What is the BRRRR Strategy?
BRRRR stands for Buy, Rehab, Rent, Refinance, Repeat. It's an investment strategy that allows real estate investors to build a portfolio of rental properties while continuously recycling their capital. Instead of leaving all your money tied up in one property, you renovate it to increase value, rent it out for cash flow, refinance to pull your original investment back out, and use that capital to buy the next property. Done correctly, you can acquire multiple cash-flowing properties with the same initial capital.
BRRRR has become one of the most popular buy-and-hold strategies because it solves the biggest constraint for most investors: capital. If you have to leave $40,000 in every deal, you can buy maybe 3-5 properties before running out of money. With BRRRR, you can theoretically scale to dozens of properties because your capital comes back after each refinance.
How BRRRR works step by step
1. Buy below market value
Acquire a distressed property significantly below its after-repair value. BRRRR typically requires buying at 70-75% of ARV minus repairs. Many BRRRR investors use hard money loans for the initial purchase because speed matters and conventional lenders won't finance distressed properties.
2. Rehab to rental-ready condition
Renovate the property to a condition that supports strong rent and a high appraisal value. BRRRR rehabs are different from flip rehabs -- you're optimizing for durability and tenant-friendliness, not luxury finishes.
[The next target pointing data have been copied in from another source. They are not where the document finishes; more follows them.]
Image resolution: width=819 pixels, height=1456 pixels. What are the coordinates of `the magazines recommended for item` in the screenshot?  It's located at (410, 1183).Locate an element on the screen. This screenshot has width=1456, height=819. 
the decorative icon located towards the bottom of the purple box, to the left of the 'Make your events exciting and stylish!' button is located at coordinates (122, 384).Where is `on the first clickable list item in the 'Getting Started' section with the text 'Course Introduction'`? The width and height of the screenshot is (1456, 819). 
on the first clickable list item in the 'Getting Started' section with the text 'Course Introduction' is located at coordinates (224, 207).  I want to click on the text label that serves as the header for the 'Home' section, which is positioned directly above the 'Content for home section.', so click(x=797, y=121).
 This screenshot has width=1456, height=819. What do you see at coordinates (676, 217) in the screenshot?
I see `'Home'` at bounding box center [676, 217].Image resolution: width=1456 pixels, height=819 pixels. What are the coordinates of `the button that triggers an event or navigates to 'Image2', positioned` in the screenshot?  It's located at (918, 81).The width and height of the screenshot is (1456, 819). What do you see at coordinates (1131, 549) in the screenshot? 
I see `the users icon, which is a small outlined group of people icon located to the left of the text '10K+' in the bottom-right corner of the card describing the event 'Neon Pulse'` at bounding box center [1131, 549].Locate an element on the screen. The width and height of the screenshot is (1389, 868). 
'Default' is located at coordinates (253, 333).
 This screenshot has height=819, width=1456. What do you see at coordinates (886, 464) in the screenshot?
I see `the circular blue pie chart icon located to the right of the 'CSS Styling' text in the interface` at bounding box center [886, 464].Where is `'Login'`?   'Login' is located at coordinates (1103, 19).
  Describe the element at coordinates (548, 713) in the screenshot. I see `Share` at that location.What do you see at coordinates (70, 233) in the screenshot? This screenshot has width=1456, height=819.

Durable flooring, neutral colors, low-maintenance landscaping, and reliable mechanical systems.
3. Rent to a qualified tenant
Place a tenant and stabilize the property as an income-producing asset. Most lenders require the property to be rented (or at least have a signed lease) before refinancing. The rent amount directly affects your cash-on-cash return and must support the new mortgage payment after refinancing.
4. Refinance to pull capital back out
Apply for a conventional cash-out refinance based on the new appraised value (post-renovation). Most lenders will refinance at 75% of appraised value. If you bought and rehabbed for less than 75% of ARV, you recover all or most of your initial investment. Some lenders require a 6-12 month seasoning period before refinancing.
5. Repeat with the recovered capital
Take the capital from the refinance and use it to buy the next distressed property. The cycle repeats, and your portfolio grows while each property cash flows.
BRRRR example
| Step | Amount |
|---|---|
| Purchase price | $100,000 |
| Rehab cost | $30,000 |
| Total invested | $130,000 |
| After-repair value (appraised) | $180,000 |
| Refinance at 75% LTV | $135,000 |
| Capital recovered | $135,000 - payoff = $130,000+ |
| Money left in deal | ~$0 (or close to it) |
| Monthly rent | $1,500 |
| Monthly mortgage (new loan) | ~$900 |
| Monthly cash flow (after expenses) | ~$200-300 |
In this example, the investor gets all their capital back, keeps a cash-flowing rental property, and has $130,000 to invest in the next deal.
Why BRRRR investors buy from wholesalers
BRRRR investors are some of the best wholesale buyers because they need exactly what wholesalers provide: below-market, distressed properties with value-add potential. They're repeat buyers with a system, which means they buy consistently and close reliably. When you understand that your buyer is running a BRRRR strategy, you can market deals with the right numbers: ARV, estimated rent, rehab scope, and refinance potential.